Aurora rarely got to see anything other than the serving line.
“You’ll probably be head chef soon.” Lyle looked at her expectantly.
Aurora laughed. “I don’t know about that.”
“Don’t sell yourself short, Aurora,” her mom insisted. “You’re always so hard on yourself. You’ve been with them a long time. They obviously see your value if they let you leave to help out at the Orchard Inn and then come back.”
This was true. Look at her mom, talking sense instead of judging and second-guessing Aurora.

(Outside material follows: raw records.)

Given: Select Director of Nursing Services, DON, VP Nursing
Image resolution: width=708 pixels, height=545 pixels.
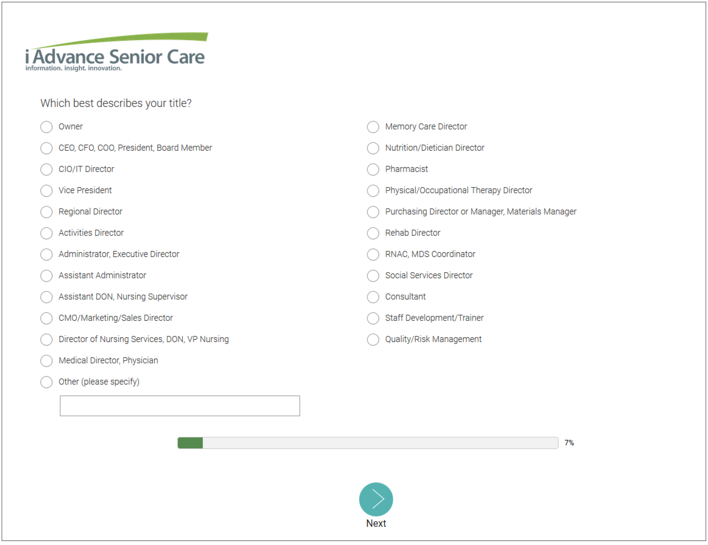Looking at the screenshot, I should pyautogui.click(x=46, y=339).
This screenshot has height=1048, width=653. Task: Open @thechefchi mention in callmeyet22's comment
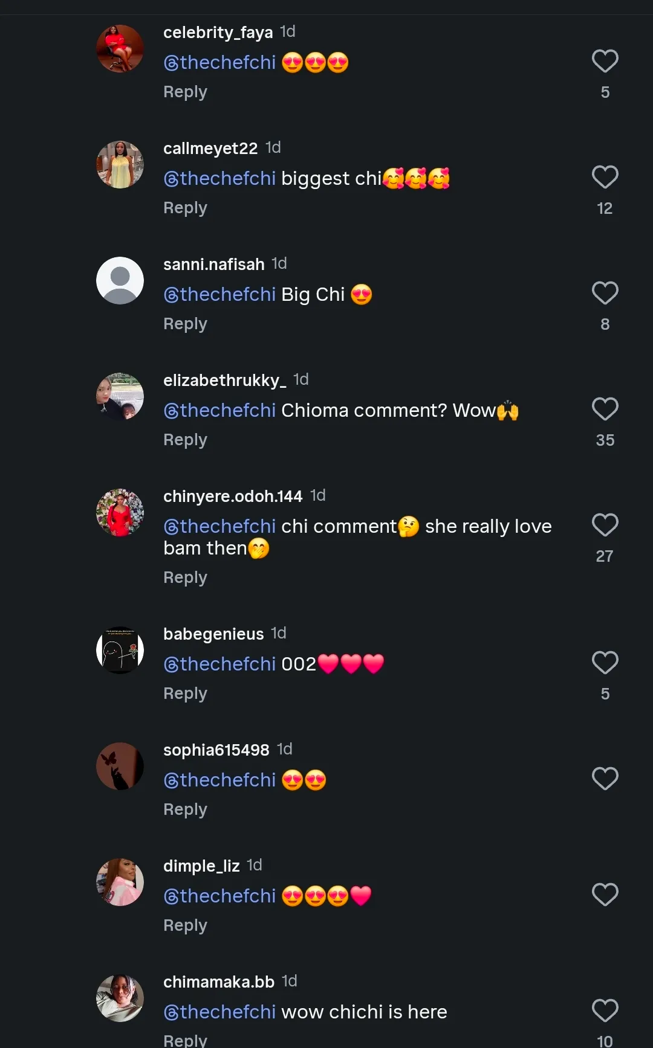pos(219,179)
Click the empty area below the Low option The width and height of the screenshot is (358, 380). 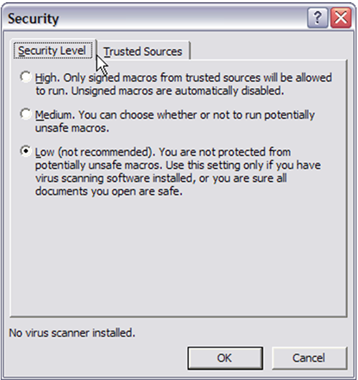[x=178, y=255]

Maybe this Lyle guy was a good influence.
“Probably, but the head chef where I am now is very happy. I won’t be replacing him any time soon.”
She debated sharing her news, especially here of all places, but the eager enthusiasm from her mother was a refreshing change, and addictive. “I could be offered a role in a new restaurant in Malibu though.”
Her sisters shared a quick glance at each other, then at her.
“That’s great, honey!” Her mom beamed.
Aurora’s heart clenched. Where had this approval been for the last fifteen years?
“I have to go back soon. Obviously. Just waiting to talk to my boss.”
“When did this happen?” Beth’s tone was more than a little accusatory, and Cece cut her eyes over at their sister.
Aurora girded her loins. “Recently.”
“Why haven’t you told us?”
“I just did. Besides, we knew this was coming.”
Beth’s stare was more than a smidge accusatory. “Then you’re leaving really soon.”
Aurora opened her mouth to respond, but Cece placed a hand on Beth’s arm. “I think what Beth means is, first, congratulations, and we’re going to miss you. Right, Beth?”
Cece stepped right into Aurora’s peace-keeping role without missing a beat.
“Right,” she managed to bite off the word.
“Head chef?” her mother encouraged. “That’s an amazing opportunity.”
Aurora fidgeted with the couch cushion, unable to fully process her mother’s support. “It is. I love working at the inn, and being with family, but…”
“But?”
“I’m ready for the next step. Something of my own. And an opportunity in Malibu would be amazing and so generous.”
“I know.” Beth placed her hands in her lap and stared at them. “I’m sorry, it’s just…”
“We’ve loved having you here,” Cece blurted. “We love you being here and we really don’t want you to leave.”
“Cece.” Beth jerked her head up.
“Well? It’s true. We don’t. You and I have talked about it.”
Beth rolled her eyes with a sigh.
“You guys have talked about this behind my back? About not wanting me to go?”
“Of course we have.” Cece looked at her like she was dense. “We’re your sisters.”
“We’re proud of you.” Beth smiled. “But we don’t want some restaurant group to have you. Selfishly, we like having you right here.”
Aurora’s heart clenched again. She knew her sisters loved her, but they weren’t a family that often talked about their feelings for one another. In action, she was often reminded, but it was still nice to hear.
“That means a lot,” she admitted. “And we can talk about this more later. I’m sure Lyle wants to hear about more than just my job drama.”
“There’s so much I’d like to hear,” he said. “Anita talks about y’all all the time. I feel like I already kind of know you. I want to hear the story about the last runaway bride y’all had.”
“Oh my gosh.” Cece slapped her hands together. “You heard about that?”
Anita laughed. “I didn’t get into all the details, so you’ll have to tell it.”